Stored records =>
◆ ◆ ◆

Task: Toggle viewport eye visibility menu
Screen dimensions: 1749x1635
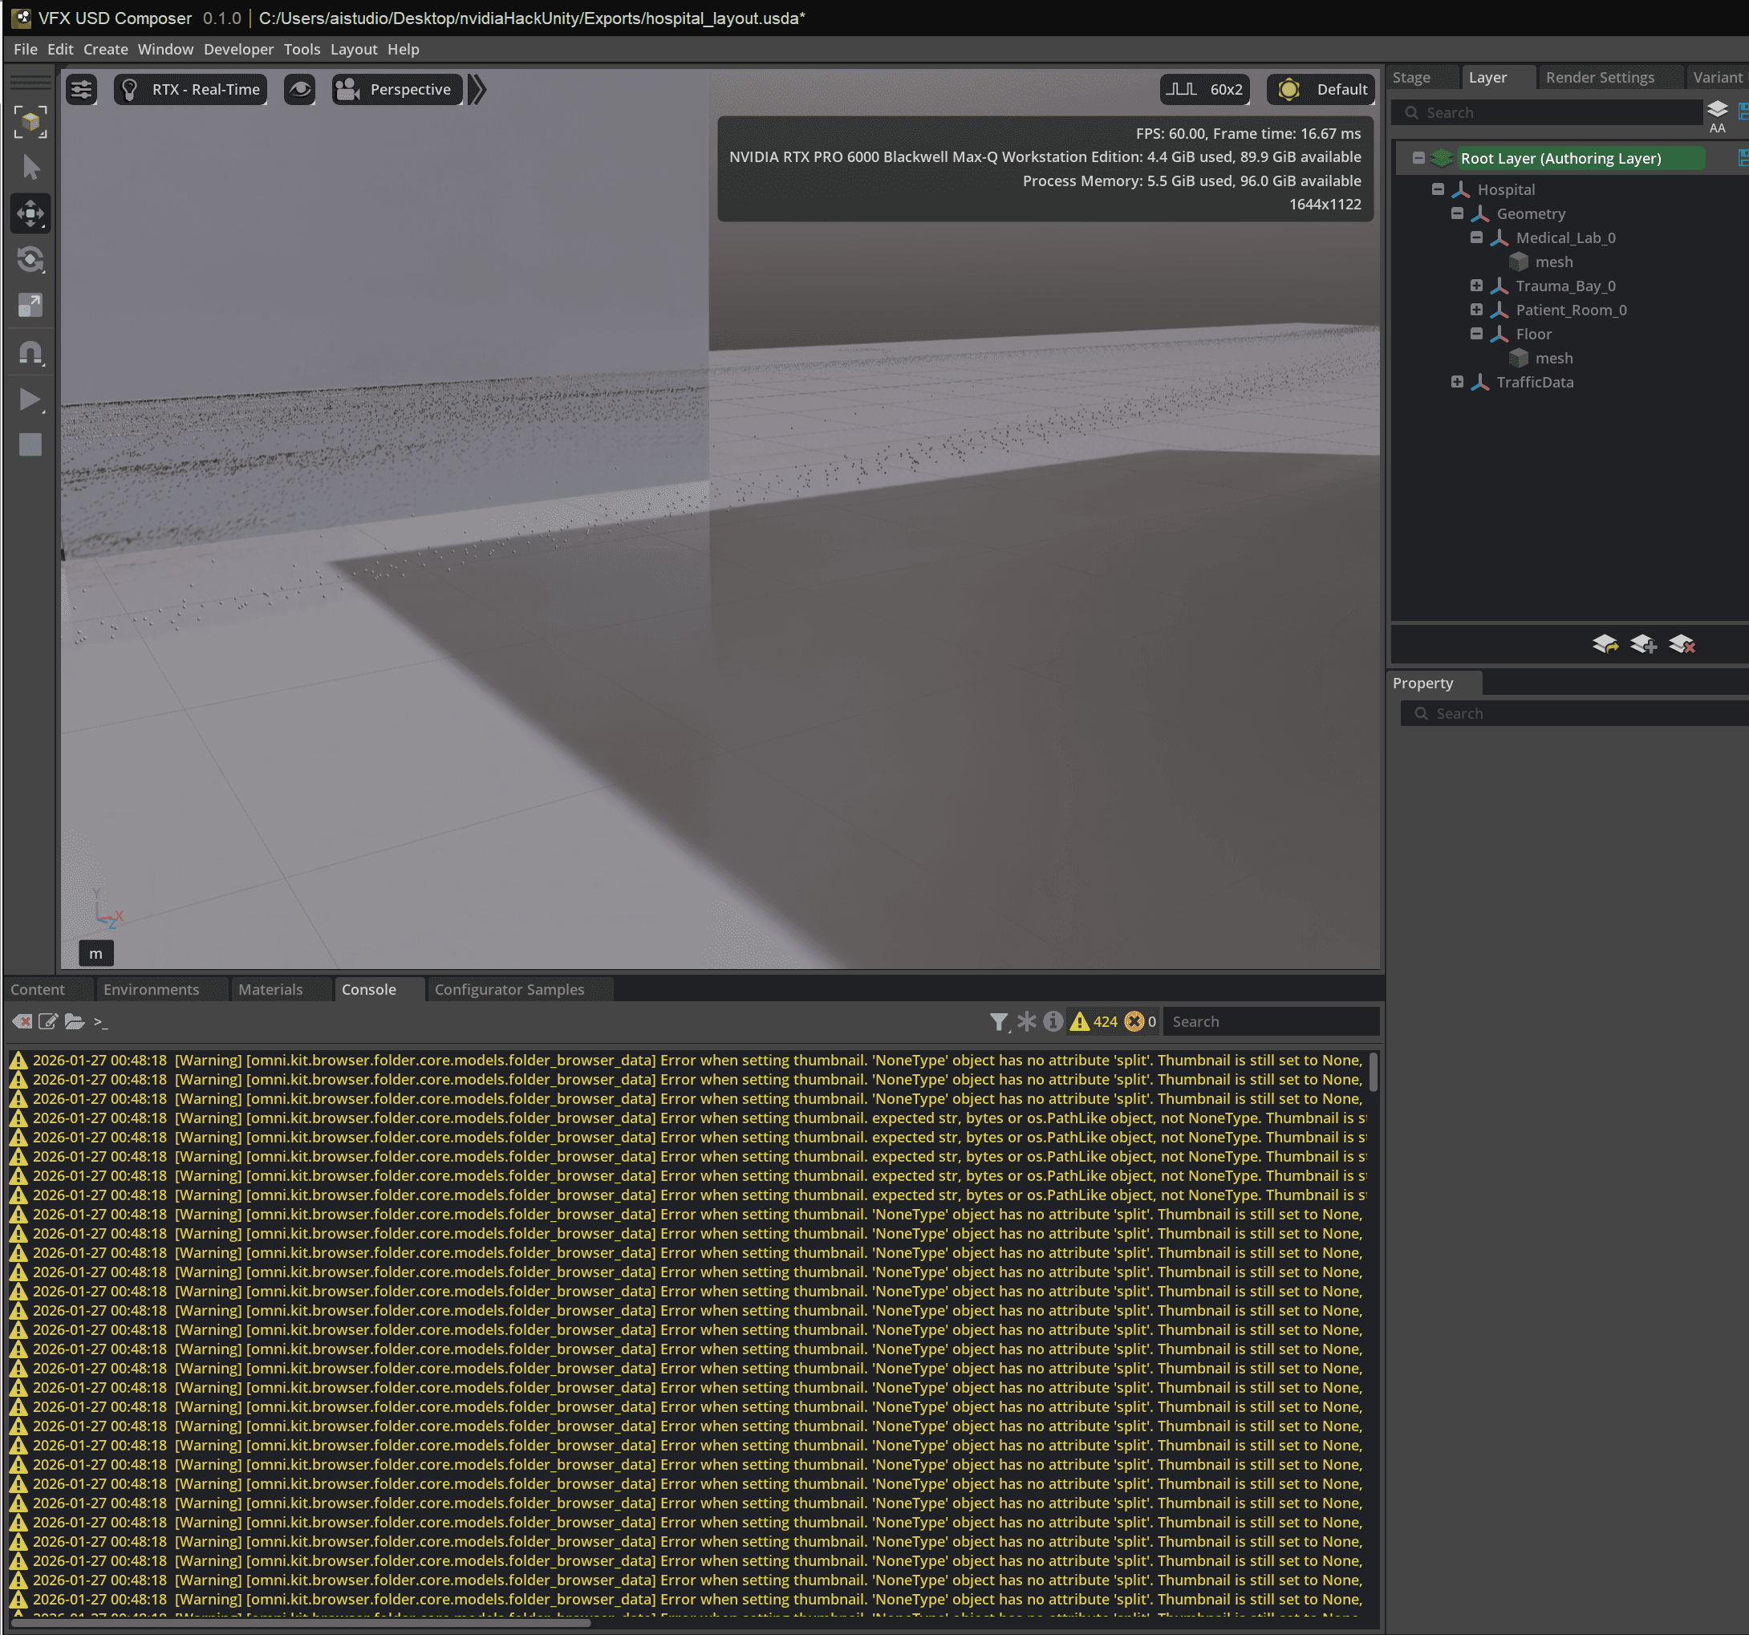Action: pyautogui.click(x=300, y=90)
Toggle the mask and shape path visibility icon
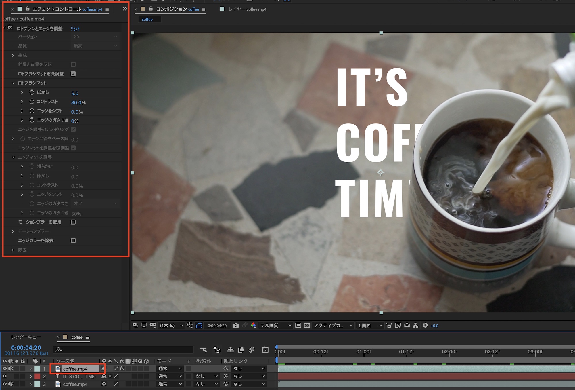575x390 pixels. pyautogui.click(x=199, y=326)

◆ ◆ ◆

What the exercise asks => Apart from the pictures, which are to be omitted, every record must be transcribed exactly.

Task output =>
Task: Toggle viewport eye visibility menu
Screen dimensions: 1749x1635
Action: pyautogui.click(x=300, y=90)
Toggle the mask and shape path visibility icon
575x390 pixels. pyautogui.click(x=199, y=326)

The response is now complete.